Background: This study aimed to determine predictors of pectoralis muscle area (PMA) and assess change in PMA following lung transplantation and its relationship to outcomes.
Methods: A retrospective review of 88 lung transplant recipients at a single center was performed. PMA was determined on a single axial slice from chest computerized tomography. Pectoralis muscle index (PMI) was calculated from the PMA divided by the height squared.

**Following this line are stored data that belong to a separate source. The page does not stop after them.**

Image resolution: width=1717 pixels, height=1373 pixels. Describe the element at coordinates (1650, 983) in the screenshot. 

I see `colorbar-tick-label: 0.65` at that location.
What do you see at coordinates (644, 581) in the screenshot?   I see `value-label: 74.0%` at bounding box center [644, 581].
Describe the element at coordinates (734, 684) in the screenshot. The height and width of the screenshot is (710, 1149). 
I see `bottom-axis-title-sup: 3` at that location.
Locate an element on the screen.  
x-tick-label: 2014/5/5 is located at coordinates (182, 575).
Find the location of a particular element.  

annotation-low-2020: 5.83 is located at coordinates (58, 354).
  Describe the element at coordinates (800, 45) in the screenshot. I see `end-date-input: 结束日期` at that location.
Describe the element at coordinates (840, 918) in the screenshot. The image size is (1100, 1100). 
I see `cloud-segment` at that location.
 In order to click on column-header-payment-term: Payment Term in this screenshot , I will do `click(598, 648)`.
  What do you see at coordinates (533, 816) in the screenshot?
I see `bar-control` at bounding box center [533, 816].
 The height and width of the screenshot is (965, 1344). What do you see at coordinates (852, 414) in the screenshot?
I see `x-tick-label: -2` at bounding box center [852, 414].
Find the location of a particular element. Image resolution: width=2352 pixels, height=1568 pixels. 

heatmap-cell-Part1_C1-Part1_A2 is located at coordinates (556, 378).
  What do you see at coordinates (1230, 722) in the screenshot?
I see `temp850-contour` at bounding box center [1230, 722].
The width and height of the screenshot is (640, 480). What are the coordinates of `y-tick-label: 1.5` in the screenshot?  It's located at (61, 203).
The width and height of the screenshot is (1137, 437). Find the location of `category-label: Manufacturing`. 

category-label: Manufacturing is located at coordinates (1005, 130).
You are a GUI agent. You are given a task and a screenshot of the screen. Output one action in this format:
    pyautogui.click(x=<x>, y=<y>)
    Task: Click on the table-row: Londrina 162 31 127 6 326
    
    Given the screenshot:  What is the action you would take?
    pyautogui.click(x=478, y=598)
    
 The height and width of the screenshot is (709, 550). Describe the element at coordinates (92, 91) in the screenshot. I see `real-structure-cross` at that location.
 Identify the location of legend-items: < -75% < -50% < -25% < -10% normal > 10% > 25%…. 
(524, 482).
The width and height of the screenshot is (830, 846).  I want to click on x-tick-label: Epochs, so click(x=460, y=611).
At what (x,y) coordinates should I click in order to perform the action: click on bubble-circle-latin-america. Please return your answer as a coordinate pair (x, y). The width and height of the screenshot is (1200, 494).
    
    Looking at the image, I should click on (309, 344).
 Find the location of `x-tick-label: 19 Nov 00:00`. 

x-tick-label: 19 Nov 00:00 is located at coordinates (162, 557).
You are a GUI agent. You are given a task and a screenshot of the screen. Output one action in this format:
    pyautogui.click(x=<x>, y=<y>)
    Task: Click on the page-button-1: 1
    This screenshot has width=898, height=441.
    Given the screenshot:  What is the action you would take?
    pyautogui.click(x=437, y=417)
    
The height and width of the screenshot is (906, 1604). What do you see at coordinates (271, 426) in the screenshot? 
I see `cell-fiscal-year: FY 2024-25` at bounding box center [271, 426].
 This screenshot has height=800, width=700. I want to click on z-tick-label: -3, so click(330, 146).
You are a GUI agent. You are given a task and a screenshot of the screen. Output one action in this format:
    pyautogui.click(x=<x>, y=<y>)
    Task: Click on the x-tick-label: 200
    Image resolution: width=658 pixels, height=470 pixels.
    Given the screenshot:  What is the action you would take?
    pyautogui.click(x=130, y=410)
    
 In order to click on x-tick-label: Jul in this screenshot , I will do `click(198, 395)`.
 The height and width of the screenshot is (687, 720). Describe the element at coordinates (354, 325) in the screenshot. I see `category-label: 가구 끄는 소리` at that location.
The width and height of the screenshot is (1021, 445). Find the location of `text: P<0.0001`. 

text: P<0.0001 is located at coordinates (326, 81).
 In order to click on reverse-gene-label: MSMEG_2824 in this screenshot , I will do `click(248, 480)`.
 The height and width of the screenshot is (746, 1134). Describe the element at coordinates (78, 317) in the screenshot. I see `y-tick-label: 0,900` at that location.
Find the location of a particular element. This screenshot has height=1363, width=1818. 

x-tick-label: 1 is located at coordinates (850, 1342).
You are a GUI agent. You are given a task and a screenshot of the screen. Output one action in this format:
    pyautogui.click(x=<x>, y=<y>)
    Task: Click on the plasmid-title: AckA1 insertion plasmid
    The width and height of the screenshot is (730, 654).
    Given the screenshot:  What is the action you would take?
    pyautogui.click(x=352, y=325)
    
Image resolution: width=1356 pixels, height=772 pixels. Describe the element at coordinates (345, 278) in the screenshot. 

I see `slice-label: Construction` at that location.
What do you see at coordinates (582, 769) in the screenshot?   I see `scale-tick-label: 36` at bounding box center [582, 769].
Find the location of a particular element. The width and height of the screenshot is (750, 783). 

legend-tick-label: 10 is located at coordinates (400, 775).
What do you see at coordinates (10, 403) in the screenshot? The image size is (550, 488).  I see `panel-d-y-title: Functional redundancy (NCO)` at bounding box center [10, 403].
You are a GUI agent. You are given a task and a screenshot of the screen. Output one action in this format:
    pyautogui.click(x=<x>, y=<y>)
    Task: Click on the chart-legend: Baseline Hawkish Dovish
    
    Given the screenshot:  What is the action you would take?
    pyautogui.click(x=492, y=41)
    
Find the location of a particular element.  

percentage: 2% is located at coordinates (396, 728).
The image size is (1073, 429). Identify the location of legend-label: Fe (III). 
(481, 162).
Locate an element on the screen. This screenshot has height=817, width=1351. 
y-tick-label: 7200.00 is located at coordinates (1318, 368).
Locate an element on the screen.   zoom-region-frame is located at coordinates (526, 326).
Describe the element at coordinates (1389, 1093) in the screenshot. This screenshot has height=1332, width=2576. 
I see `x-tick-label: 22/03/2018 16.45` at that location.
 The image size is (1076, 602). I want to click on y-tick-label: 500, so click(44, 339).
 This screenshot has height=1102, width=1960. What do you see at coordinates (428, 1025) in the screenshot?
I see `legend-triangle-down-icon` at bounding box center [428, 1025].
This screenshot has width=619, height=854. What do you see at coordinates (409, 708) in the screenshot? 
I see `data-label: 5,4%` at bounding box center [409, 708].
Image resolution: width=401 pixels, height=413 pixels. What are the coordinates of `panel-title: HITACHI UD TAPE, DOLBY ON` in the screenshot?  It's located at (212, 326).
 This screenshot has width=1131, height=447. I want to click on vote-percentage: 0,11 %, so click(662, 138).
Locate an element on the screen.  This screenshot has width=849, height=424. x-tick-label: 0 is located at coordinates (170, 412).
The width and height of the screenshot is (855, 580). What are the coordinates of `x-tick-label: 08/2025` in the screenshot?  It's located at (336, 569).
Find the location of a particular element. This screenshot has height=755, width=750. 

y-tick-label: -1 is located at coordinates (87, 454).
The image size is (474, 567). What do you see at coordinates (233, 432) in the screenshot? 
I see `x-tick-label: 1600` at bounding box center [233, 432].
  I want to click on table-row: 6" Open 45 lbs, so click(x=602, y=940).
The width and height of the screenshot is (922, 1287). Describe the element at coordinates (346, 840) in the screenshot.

Results: PMI decreased post-transplantation (8.1±2.8 cm /m pre-transplantation, 7.5±2.9 cm /m at 6 months, and 7.6±2.7 cm /m at 12 months, P<.05). Chronic obstructive pulmonary disease (COPD) and interstitial lung disease (ILD) were predictors of pre-transplant PMI (β=-2.3, P=.001 for COPD; β=2.1, P<.001 for ILD) and percent change in PMI at 12 months post-transplantation relative to baseline (β=19.2, P=.04 for COPD; β=-20.1, P=.01 for ILD). Patients in the highest quartile for PMI change at 12 months had fewer ventilator days compared with patients in the other quartiles (P=.03).
Conclusions: Underlying diagnosis was a significant predictor of both pre-transplantation PMI and change in PMI post-transplantation. Further studies of PMI are needed to determine its clinical utility in predicting outcomes following lung transplantation.